Creatine Review

Quick Facts
What is Creatine?
Creatine is one of the most researched and widely used supplements in the fitness world. It's naturally found in muscle cells and helps your muscles produce energy during heavy lifting or high-intensity exercise. While primarily known as a gym supplement to enhance physical performance, there's growing evidence suggesting it may also provide cognitive benefits, including improved memory, focus, and reduced mental fatigue.
My Personal Experience
Overall Impression
I really like creatine. It just feels like an easy no-brainer supplement you can add to your routine and see benefits. If I could only take one supplement, it might be this one. Creatine is mostly known as a gym supplement. For me, it has served its purpose in that regard. I feel like I can get more out of my gym sessions - a higher max weight as well as squeeze out a couple more reps than I usually do.
Physical Benefits
I also notice that my muscles look and feel fuller when I am taking creatine consistently. It almost looks like I have that post-gym pump, even when I haven't been to the gym that day. This is a well-documented effect of creatine, as it increases water retention in muscle cells, giving them a fuller appearance.
Cognitive Benefits
However, creatine is not just a gym supplement. There is starting to be a lot more discussion about its effects on cognitive ability - memory, focus, and reducing mental fatigue. For me, I'm not 100% sure about memory but it definitely helps with my focus and mental fatigue, particularly later in the workday where I normally get a little zapped out from a busy day at work.
Effects on Sleep
Looking at reddit discussions on creatine, it seems I am not alone in seeing all of these benefits. I noticed people talking about its effects on sleep as well. Some people said it helps their sleep, some people said they can't sleep after taking it. For me, I honestly get no effect to my sleep. I usually take creatine after working out in the evening, and I don't have any trouble sleeping.
Dosage Experience
Thorne recommends a serving size of 5g per day on the packaging. I am seeing a lot of people talking about a serving size of 10g per day. I have tried both, and I do get a nice boost from the 10g daily dosage. It essentially just makes the mentioned benefits more pronounced for me. I personally haven't tried much more than 10g per day, I am happy with the results from 10g and I don't really want to blow through my creatine. I mix it in to my protein shake or just scoop into my water. The taste is not super noticeable.
Overall Rating: 9.5/10
Pros
- Improves physical performance and strength
- Enhances muscle fullness and appearance
- Helps with mental focus and reduces fatigue
- Well-researched and generally safe
- Tasteless and easy to incorporate
Cons
- May cause sleep issues for some people
- Results may vary between individuals
- Requires consistent daily use
- Can be somewhat expensive for higher doses
Reddit Community Insights
Positive Effects Reported:
- Enhanced Physical Performance: Users reported increased endurance and energy during physical activities such as biking and workouts.

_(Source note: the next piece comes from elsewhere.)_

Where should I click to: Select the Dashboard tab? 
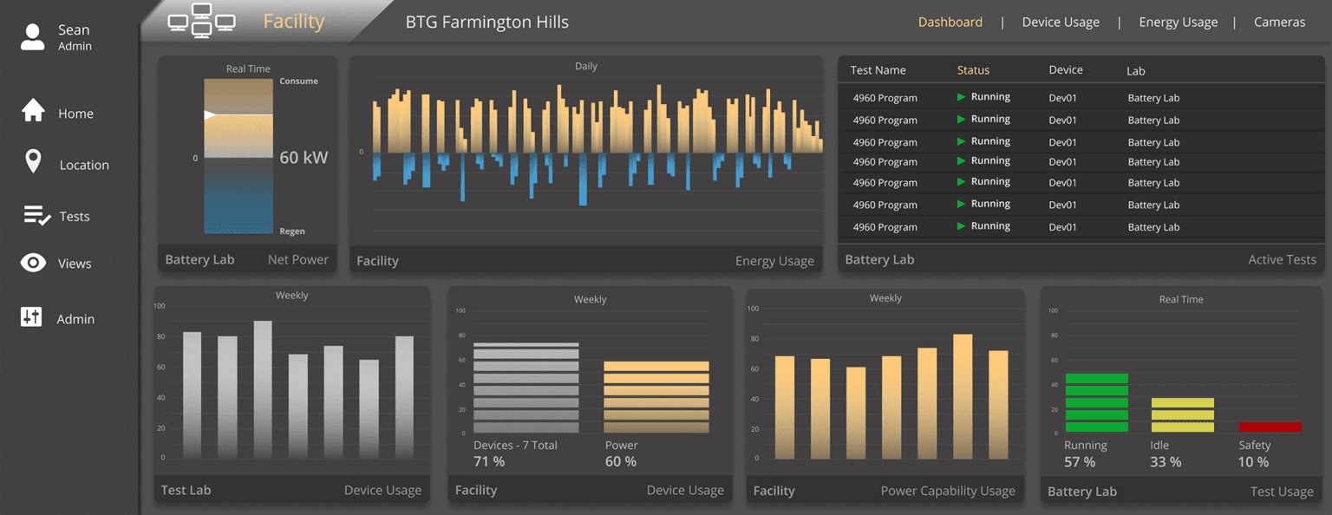tap(950, 23)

- Improved Mental Energy: Some individuals experienced greater mental stamina, allowing them to perform more cognitive tasks later in the day with less fatigue.
- Better Sleep Quality: A few users noted that taking creatine before bed led to improved sleep quality and reduced the impact of sleep deprivation.
- Reduced Anxiety and Increased Energy: Reports included feelings of reduced anxiety, more mental energy for social interactions, and feeling well-rested upon waking.
Negative Effects Reported:
- Sleep Disturbances: Some users experienced insomnia or difficulty sleeping when taking creatine close to bedtime.
- Individual Variability: Effects varied among individuals; while some reported significant benefits, others did not notice substantial changes.
Important Disclaimer
I am not a medical professional, researcher, or expert in supplements. This review documents my personal experiences and observations. While I strive to be accurate and thorough, my experiences are subjective and may not reflect how these supplements will affect others. Always consult with a qualified healthcare provider before starting any supplement regimen.